Uma História de Violência (“A History of Violence”, 2005), de David Cronenberg


Excelente filme sobre a família, a natureza humana, o cinema e (hélas!) a violência. Outra coisa não seria de esperar de um dos maiores realizadores no activo. Cronenberg é dos poucos (juntamente com Lynch, Von Trier e poucos mais – entre os que chegam ao grande público) a destilar uma visão realmente original nos seus filmes, muitas vezes desconcertantes.
Mas esta sua última obra afasta-se das psicologias retorcidas (o sublime “Crash” ou o insólito “Naked Lunch”), da dimensão fantástica (os magistrais “A Mosca” ou “Existenz”) e dos estudos mais ou menos “underground” que misturam os dois sub-géneros anteriores (“Os Parasitas da Morte”, “Videodrome”, etc.). É verdade que este é talvez o seu filme mais acessível ao nível da narrativa e dos pormenores que edificam as suas personagens.
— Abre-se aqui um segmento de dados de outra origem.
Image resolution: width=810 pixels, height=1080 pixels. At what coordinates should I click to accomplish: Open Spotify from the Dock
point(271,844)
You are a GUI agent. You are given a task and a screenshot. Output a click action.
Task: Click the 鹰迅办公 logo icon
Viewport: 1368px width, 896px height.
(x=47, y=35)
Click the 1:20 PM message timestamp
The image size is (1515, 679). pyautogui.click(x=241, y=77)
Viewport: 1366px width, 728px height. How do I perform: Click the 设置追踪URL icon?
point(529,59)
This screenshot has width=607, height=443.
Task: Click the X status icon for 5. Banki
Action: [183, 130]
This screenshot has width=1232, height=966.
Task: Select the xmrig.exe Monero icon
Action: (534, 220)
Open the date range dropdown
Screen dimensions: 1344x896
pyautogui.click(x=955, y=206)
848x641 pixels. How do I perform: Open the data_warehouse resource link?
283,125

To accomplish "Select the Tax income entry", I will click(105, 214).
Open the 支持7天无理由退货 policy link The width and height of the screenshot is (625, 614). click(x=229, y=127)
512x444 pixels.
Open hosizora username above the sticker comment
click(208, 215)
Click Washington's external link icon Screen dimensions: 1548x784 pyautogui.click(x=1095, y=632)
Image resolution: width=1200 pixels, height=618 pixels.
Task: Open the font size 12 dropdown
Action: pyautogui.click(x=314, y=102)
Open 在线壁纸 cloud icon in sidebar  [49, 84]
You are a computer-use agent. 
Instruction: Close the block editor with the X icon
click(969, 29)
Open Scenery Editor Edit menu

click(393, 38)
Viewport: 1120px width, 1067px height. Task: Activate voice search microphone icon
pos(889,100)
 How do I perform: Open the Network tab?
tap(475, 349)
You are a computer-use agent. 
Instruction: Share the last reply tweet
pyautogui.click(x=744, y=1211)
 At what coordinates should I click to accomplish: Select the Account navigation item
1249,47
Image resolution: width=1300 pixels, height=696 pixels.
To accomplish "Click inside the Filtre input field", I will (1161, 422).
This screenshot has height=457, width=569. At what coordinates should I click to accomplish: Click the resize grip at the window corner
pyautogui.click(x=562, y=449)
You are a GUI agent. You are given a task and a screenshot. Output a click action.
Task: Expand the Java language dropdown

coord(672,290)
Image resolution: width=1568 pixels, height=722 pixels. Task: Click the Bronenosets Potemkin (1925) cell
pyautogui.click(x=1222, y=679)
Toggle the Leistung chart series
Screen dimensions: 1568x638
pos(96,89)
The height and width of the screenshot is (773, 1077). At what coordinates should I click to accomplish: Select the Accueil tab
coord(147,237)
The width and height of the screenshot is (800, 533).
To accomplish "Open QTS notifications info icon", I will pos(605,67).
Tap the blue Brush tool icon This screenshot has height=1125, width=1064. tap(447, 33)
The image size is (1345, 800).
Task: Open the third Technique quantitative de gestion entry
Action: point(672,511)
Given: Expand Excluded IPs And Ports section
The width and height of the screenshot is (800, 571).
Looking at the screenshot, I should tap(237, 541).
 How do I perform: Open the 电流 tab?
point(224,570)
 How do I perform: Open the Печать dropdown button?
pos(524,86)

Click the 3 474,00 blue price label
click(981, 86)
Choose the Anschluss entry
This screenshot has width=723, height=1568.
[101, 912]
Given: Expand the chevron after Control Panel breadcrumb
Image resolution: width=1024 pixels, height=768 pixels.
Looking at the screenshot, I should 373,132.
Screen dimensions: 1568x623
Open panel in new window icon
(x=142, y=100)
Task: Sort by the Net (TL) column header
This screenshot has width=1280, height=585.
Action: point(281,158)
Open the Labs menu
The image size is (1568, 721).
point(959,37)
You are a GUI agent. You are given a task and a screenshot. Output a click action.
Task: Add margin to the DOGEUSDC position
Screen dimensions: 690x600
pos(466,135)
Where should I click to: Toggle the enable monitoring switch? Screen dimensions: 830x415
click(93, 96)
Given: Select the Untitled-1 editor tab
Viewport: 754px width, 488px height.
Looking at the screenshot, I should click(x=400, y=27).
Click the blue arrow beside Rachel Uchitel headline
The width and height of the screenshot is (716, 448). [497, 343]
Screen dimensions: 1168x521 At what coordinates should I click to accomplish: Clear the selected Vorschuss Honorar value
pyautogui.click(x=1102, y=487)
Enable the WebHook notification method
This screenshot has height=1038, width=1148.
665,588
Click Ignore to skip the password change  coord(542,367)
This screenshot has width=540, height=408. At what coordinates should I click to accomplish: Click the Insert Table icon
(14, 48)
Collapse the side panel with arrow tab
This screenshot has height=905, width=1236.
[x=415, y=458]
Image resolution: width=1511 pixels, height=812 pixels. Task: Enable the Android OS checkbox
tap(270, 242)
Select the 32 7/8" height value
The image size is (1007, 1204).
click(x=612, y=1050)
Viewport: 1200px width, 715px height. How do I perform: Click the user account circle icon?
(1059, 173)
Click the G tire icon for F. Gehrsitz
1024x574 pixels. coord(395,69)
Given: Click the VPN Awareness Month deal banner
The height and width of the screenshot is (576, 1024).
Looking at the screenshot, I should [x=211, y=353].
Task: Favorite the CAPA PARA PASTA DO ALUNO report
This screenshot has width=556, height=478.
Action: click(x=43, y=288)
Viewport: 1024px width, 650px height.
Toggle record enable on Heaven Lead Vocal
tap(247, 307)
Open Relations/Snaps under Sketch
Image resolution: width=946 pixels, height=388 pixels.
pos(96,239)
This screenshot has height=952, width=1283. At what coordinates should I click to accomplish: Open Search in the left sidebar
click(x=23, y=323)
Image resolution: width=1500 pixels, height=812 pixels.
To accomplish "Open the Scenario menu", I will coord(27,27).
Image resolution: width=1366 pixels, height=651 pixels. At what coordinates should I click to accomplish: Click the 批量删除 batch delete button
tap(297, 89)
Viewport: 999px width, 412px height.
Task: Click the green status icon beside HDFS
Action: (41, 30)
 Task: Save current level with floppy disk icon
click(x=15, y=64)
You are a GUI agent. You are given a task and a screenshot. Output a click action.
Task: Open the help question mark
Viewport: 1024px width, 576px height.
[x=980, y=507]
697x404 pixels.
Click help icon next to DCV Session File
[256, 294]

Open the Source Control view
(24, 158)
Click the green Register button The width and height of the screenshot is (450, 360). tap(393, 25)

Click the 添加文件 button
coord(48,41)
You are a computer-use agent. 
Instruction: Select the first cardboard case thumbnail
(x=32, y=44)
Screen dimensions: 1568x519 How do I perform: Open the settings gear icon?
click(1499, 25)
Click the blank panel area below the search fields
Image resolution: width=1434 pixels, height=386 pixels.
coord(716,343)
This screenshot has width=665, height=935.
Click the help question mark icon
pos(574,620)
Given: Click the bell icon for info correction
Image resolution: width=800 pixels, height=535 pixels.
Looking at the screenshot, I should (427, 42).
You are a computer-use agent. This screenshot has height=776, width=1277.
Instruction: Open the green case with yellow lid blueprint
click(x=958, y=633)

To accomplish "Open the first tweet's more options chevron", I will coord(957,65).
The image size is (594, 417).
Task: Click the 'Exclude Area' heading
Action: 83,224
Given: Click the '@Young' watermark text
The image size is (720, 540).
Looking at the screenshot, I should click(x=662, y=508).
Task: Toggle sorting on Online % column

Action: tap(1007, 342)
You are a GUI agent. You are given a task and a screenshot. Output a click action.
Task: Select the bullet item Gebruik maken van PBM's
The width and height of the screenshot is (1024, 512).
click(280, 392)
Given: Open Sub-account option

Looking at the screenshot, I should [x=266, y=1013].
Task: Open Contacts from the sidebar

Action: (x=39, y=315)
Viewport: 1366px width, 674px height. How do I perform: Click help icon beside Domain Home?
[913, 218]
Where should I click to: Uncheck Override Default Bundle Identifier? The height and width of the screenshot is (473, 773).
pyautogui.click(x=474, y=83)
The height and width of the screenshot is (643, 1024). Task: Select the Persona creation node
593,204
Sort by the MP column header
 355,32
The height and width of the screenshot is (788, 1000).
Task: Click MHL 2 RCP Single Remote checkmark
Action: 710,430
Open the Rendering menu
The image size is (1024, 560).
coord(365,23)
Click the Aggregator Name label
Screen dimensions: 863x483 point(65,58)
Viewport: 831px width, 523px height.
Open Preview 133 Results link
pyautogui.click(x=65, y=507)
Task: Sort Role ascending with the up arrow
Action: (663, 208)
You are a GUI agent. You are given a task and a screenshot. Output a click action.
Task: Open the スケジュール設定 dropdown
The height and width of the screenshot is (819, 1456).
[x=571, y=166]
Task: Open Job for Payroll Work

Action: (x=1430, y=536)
É, se quisermos, uma mistura entre o filme de gangsters e o drama familiar, resultando ao mesmo tempo numa reflexão sobre a animalidade do homem, sobre os seus impulsos e também sobre as próprias convenções do cinema. A realização é espantosa e os actores fabulosos. Um grande destaque vai para Maria Bello, magnífica; e William Hurt, estonteante, dramático, assustador, patético (um dos melhores papéis curtos de que há memória). Mas também Viggo Mortensen, que não é actor excepcional, consegue uma grande interpretação, já para não falar na revelação que é Ashton Holmes e na confirmação de Ed Harris.
“Uma História de Violência” consegue ser um thriller linear para ser acompanhado pelas plateias maciças e ao mesmo tempo um estudo íntimo sobre os mecanismos humanos básicos que escapam à pura racionalidade (não passaria por aí uma eventual sequela de “Basic Instinct” dirigida por Cronenberg?).
É incrível como há semelhanças entre as igualmente intensas cenas de sexo, de violência e de drama familiar, uma orquestração que nos dá por breves instantes um vislumbre sobre o que é ser-se humano.